One example above uses an abstraction (red boxes for areas of habitation) juxtaposed with graphic representation of other materials, in this case waste "...such as household products, dredging sludge, vehicle wrecks, hazardous waste, office products and waste from construction and demolition. These amounts emerge as hills an mountainous forms, which create a new landscape." (p.80). The chapter ends with an interview with Maas, summed up in the following quote:

"Datascapes give a more mathematical answer towards the complexity. The second component, which was surrounding meta (data types and kinds), deals with larger urban processes that became more relevant in the practice again. Architects, like me, were only dealing with objects. There was a need to redefine architectural object through some meaning in an urban and larger format, and urbanism deals with issues of numbers and statistics and of course larger sclaes, more than the individual." (p.88)
Chapter 4 get's into Corner's map-landscapes (best captured in the book 'Taking Measures Across the American Landscape" w/Alex Maclean)... are a hybrid of maps and drawings: "...a combination of map and drawing styles such as collage crafted by Corner as a means to interpret the aerial photos, and thus, creating a map-drawing of the site." (p.94) Less specifically data driven, these maps are aligned closely with operational practices in landscape architecture, a blending of the creative and the technical. Getting out of the typical uses in design and planning - the concept is that mapping loses power with mere tracing or analysis, but instead "Maps present... an eidetic fiction constructed from factual observation. As both analogue and abstraction, then the surface of the map functions like an operating table, a staging ground or a theatre of operations upon which a mapper collects, combines, marks, masks, relates and generally explores" (p.100) That 'fiction' is where creative ideas come from.


:: image via Pruned

Amoroso also links these mappings with the field of landscape urbanism, connecting the ideas of change, temporality, and movement - embedding this in a typically static medium. Regarding LU:
"...it is the potential mapping capability and visual representation of this new discipline that is most appealing. Landscape urbanism can be summed up as an arresting medley of landscape techniques. These include mapping, cataloging, triangulating, surface modeling, managing, phasing, layering and others - which can also be combined with urban design techniques such as planning, diagramming, assembling, allotting, zoning, etc. - to broaden the visual palette of the mapping field." (p.107)


:: image via Pruned

The book outlines much of this early work, along with an interview with Corner that touches on many of the methods - including formative inspiration from McHarg, the connections between landscape and maps, and new avenues for research - all with Corner's trademark verbosity... An excerpt: "...I believe another body of research should look at how maps are inevitably cultural contstructs, not simply inert rational data banks, but active diagrams that extend a certain agency over how the world get's shaped. Artists and conceptualists are good at seeing maps in this way, not so much as informational devices, but as performance stages that can critically script certain spatial geographies in fresh ways." (p.112) These mapping techniques show up in some of Corner's later work in competition entries and diagrammatic mappings for such projects as the High Line and Fresh Kills - showing the progression of this method in practice.

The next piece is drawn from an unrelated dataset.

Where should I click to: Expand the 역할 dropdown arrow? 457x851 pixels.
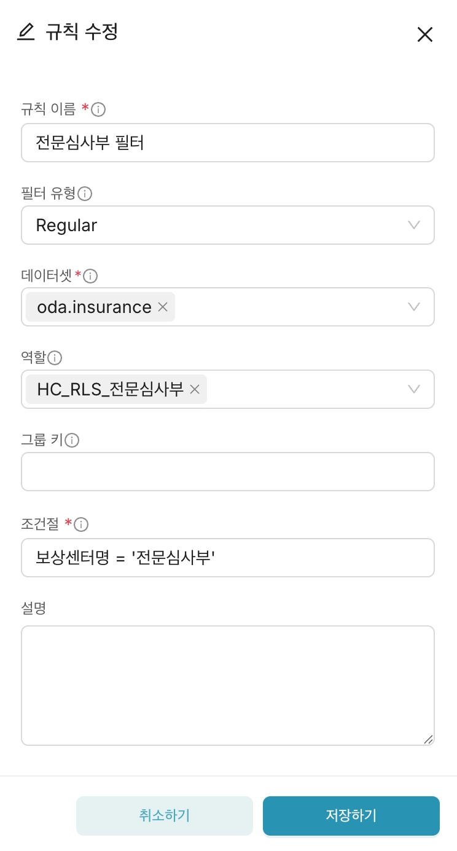tap(414, 389)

A summary of the intent is mentioned in the foreword by Richard Saul Wurman Amoroso makes the connections from Hugh Ferris, to Edward Tufte, James Corner, Kevin Lynch and MVRDV's datascapes - creating maps as:
"...statistics through time, the visualization of changing complex data that allow one to see the things they've always seen but never seen...", and utilizing "...map-landscapes...as the preeminent way of organizaing and understanding complex data relative to demographics, marketing, the environment, traffic patterns, as well as the less romantic descriptions of crime and unrest." (p.viii)

The final section discusses some new tools (such as Google Earth) and the work of the SENSEable City Lab at MIT, which is worth checking out for their uses of sensors to develop new maps of invisibles. From their site: "The real-time city is now real! The increasing deployment of sensors and hand-held electronics in recent years is allowing a new approach to the study of the built environment. The way we describe and understand cities is being radically transformed - alongside the tools we use to design them and impact on their physical structure. "

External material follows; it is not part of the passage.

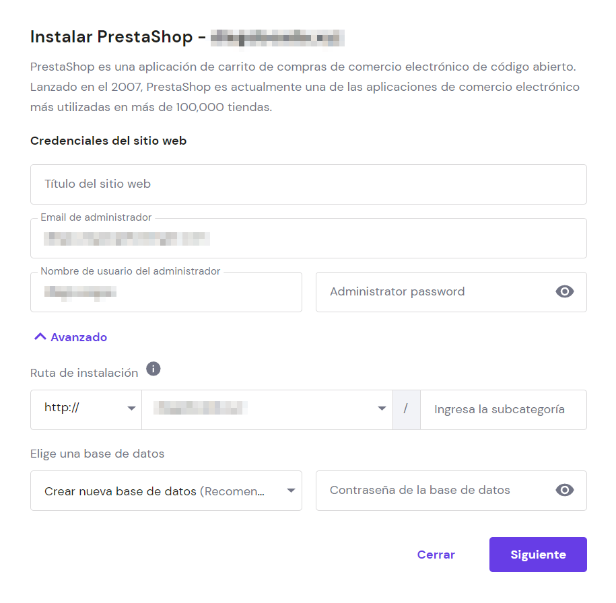Click the Ingresa la subcategoría field

coord(503,409)

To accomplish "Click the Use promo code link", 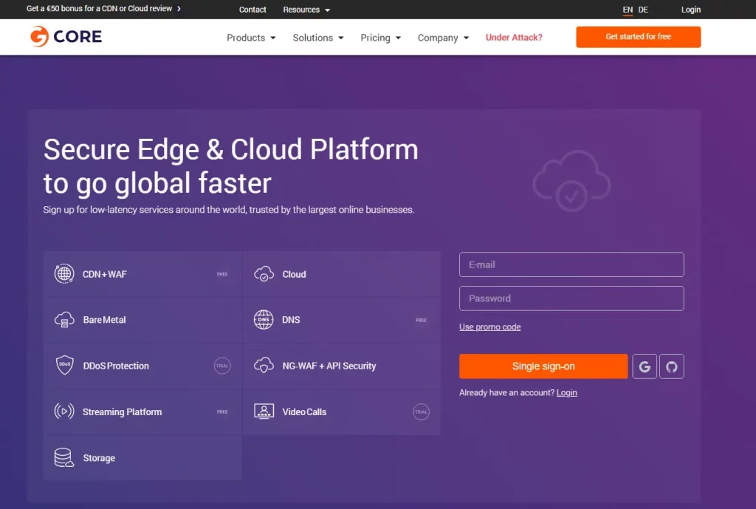I will 489,327.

:: image via SENSEable City Lab

The bulk of this final section investigates a number of new 'map-landscapes' by others and created by Amoroso - inspired by the sum of precedents contained in the first four chapters. While the whole point is there aren't rules, she does outline a number of useful strategies for generation of map-landscapes gleaned from the precedents and studies - worth including:
  • Treat data as spatial representations
  • The visual representation of data is related to the numerical representation
  • Use the data as the palette to guide the form
  • Use effective artistic licenses
  • Dramatize the data
  • Choose an appropriate method or representation
  • Apply more lighting to emphasize larger quantities or points of interest in the data
  • Select the most telling viewpoint to profile the map-landscape
  • Visually represent the overall communicative message
The precedents and examples in 'The Exposed City' showcase an old/new method of using mapping techniques to display information in ways that can inform new processes such as landscape urbanism and complex urban planning and design. The ability to capture and reuse the myriad data in the world not just for analytical means, but with the interweaving of art and urban theory, gives designers new tools for representation and understanding of the complexities of the urban condition.

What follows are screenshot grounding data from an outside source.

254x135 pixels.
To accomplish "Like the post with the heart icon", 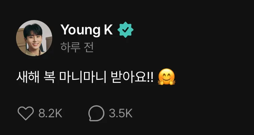I will click(25, 113).
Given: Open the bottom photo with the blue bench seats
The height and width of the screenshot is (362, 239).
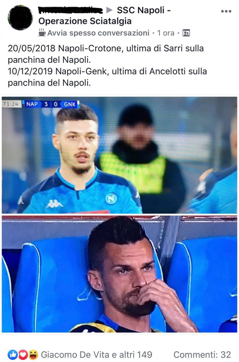Looking at the screenshot, I should [120, 274].
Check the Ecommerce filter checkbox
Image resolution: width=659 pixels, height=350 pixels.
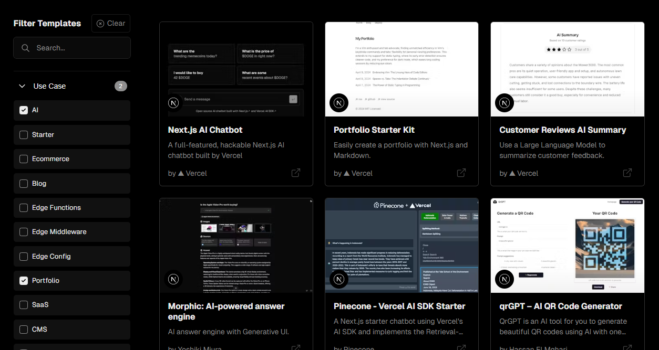(24, 159)
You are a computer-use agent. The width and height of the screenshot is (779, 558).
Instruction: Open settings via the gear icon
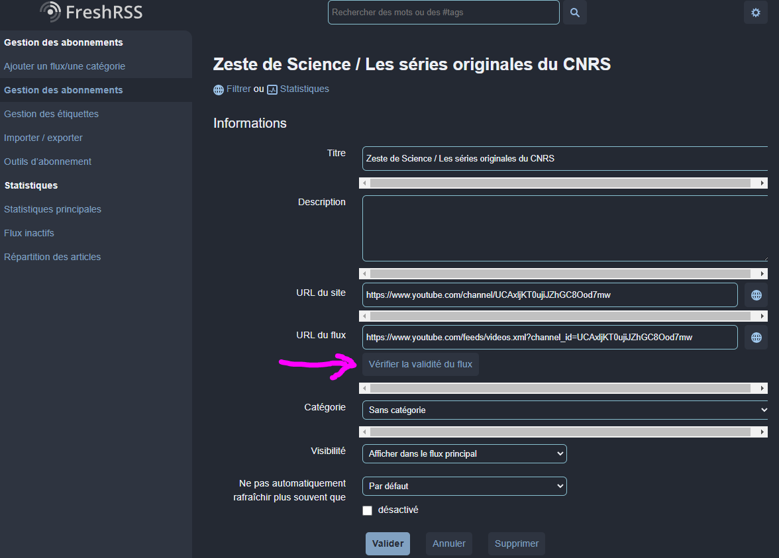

Friday, September 17, 2010

A Perfect Perch

Atop the rooftop chaise lounge at the Sattler in Tadten, Austria by Architects Collective (spotted via Arch Daily)


:: image via Arch Daily

Sunday, August 29, 2010

Elizabeth Caruthers Park

One on the more recent additions to the park inventory in Portland is the neighborhood park for the South Waterfront Area. (see here and here for more on SoWa). The park is named Elizabeth Caruthers Park (after one of the pioneering founders of Portland - on whose original land claim the park now lies) this new addition offers another iteration of the national firm paired with local for park projects. As this site isn't one of those you 'happen to be near and want to swing by', it's been less on the radar than some other visible additions to the Portland landscape, which I will be showing off soon as well.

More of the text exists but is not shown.